Cast: Matt Damon, David Strathairn, Julia Stiles, Joan Allen

Director: Paul Greengrass

Running time: 1 hr 56 mins

Genre: Action/Thriller


REVIEW:

After the summer’s blockbustering splash of conclusive trilogies, albeit most of them have sunk worse than Titanic (no, not the film, I’m talking about the ship), here’s a finale to a trilogy that’s satisfying, exciting, and pumped up with adrenaline rush that would have you breathless and shaken from the thrill ride. Take that all you Spideys, Pirates and Shreks out there. Threequel had never been this fulfilling ever since RETURN OF THE KING.

Five years ago, when the character of Jason Bourne was unleashed to the world in BOURNE IDENTITY, it was nothing short but promising. The amnesiac-spy-based plot ripped from Robert Ludlum’s trilogy novel had been completely modernised, making it more attuned to the 21st century technology of CIA spying, and from IDENTITY to SUPREMACY, the plot may have thickened but certainly, it’s all about balls-to-wall hard-grit action thriller that’s unrelenting. This is James Bond – stripped from flashy cars, suave demeanours, sexy babes, and uber-sleekiness – but grittier, tougher, catch-me-if-you-can entertainment. Oh boy, first hour of the film and yet it never gives you air to breathe out of tension.

Paul Greengrass sits on the chair as director, after helming the superbly astonishing UNITED 93, bringing his realistic vision to ULTIMATUM. One gripping sequence is the Waterloo Station chase in London; it’s so three-dimensionally convincing, so expertly executed, that you could actually see people around looking surprisingly at Matt Damon running around the train station as though they never knew there a film being shot in the place. There are car chases, foot chases in globe-trotting scale from Spain, Russia, London, New York, one particularly outstanding across the Tangier rooftops in Morroco. It’s a bedazzling sequence, as Bourne leaps from rooftop to windows, making this spy a hands-on prodigy.

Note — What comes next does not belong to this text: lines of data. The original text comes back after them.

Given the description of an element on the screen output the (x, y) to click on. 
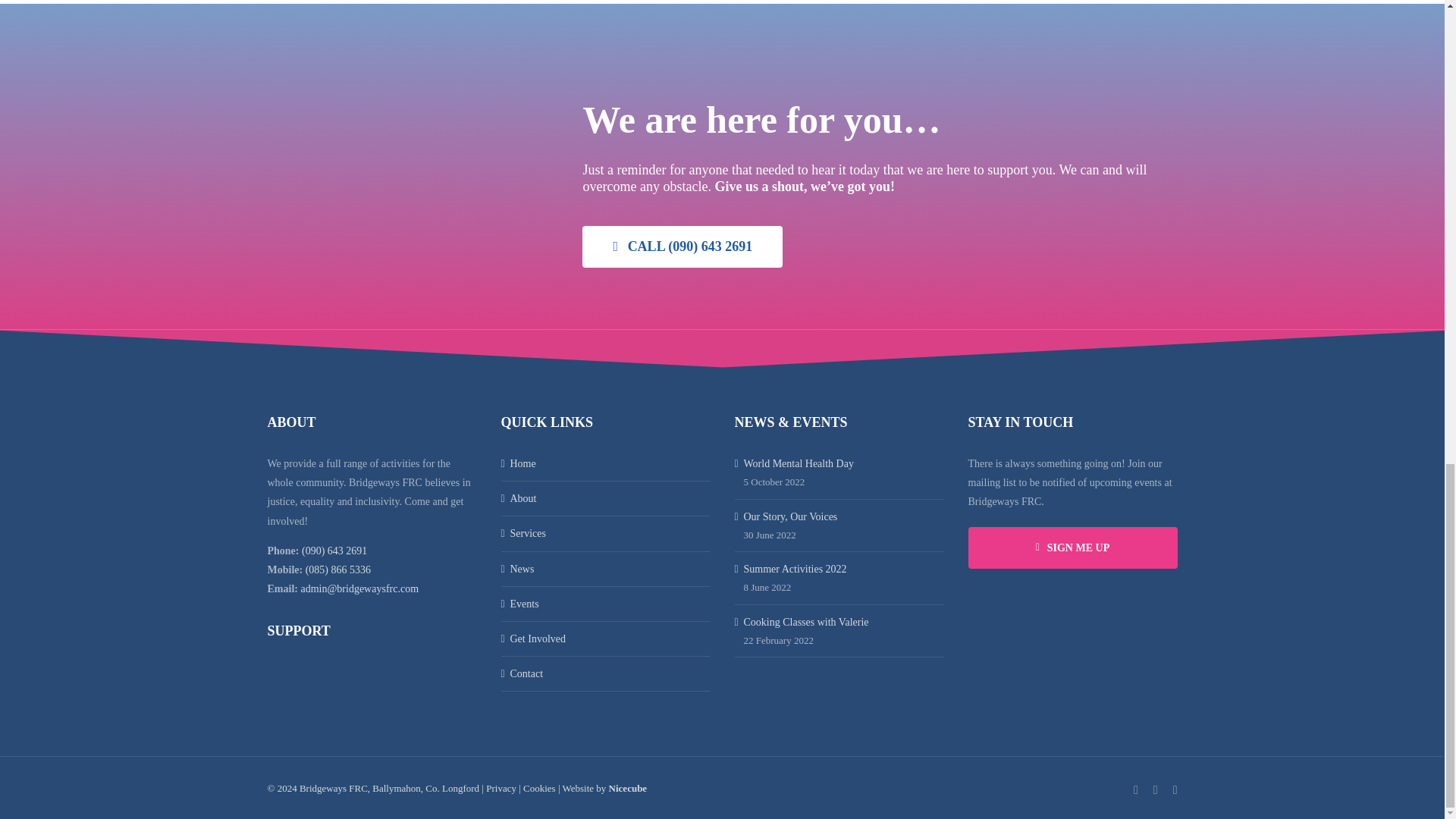
Supported by Tusla and the National Integration Fund (371, 684)
Given the description of an element on the screen output the (x, y) to click on. 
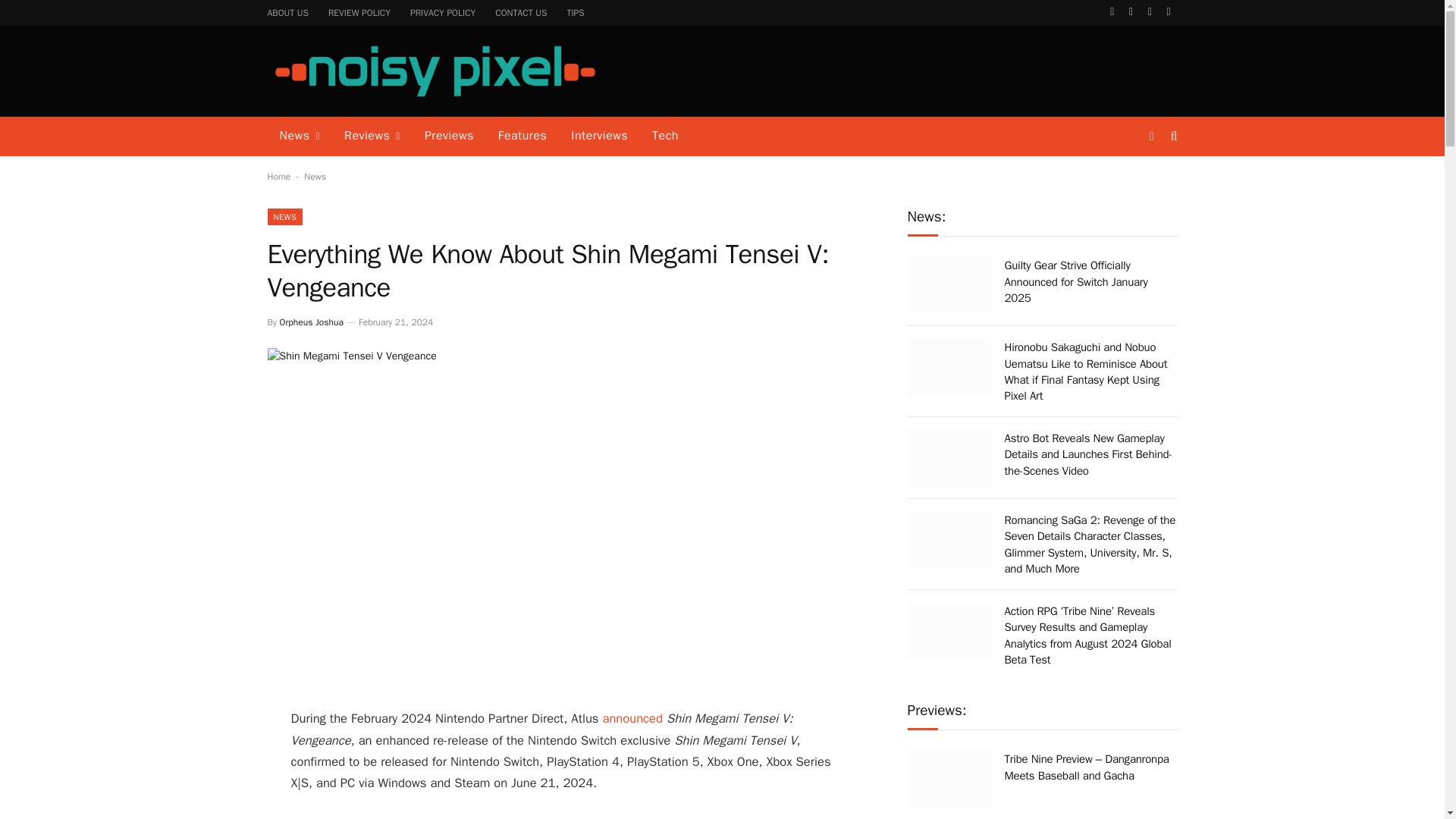
News (315, 176)
NEWS (284, 216)
Features (522, 136)
News (298, 136)
Orpheus Joshua (311, 322)
Posts by Orpheus Joshua (311, 322)
Home (277, 176)
REVIEW POLICY (359, 12)
Noisy Pixel (434, 71)
ABOUT US (287, 12)
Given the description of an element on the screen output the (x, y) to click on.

While the action scenes might be enough to unnerve the senses, its sheer intelligence uplifts the mediocre thriller prototypes and delivers a knock-out brain-sizzling plot. We may not be so smart-alecky but ULTIMATUM doesn’t insult our intelligence and carefully studies the character of Bourne trying to regain his integrity and personality that was taken away from him. After the chases he went through, we suddenly realise that at the end of the day, he was after all chasing himself. And Matt Damon’s toughened American boy-next-door looks and acting skills refines the Bourne character as a human in pursuit of his memories and his vindictive nature balances his frailty.

With performances of David Strathairn as a intimidating CIA chief, Joan Allen as feisty CIA investigator Pamela Landy, and Julia Stiles in a returning role, it’s mostly Matt Damon who’s the obvious standout. After all, this is about Bourne and his soul.

VERDICT:

Definitely, 2007’s best action-thriller. Hands down, ULTIMATUM is an apotheosis of how trilogies should end; a lesson to the ambitious threequels out there. Blockbuster? Hell, it’s a payoff.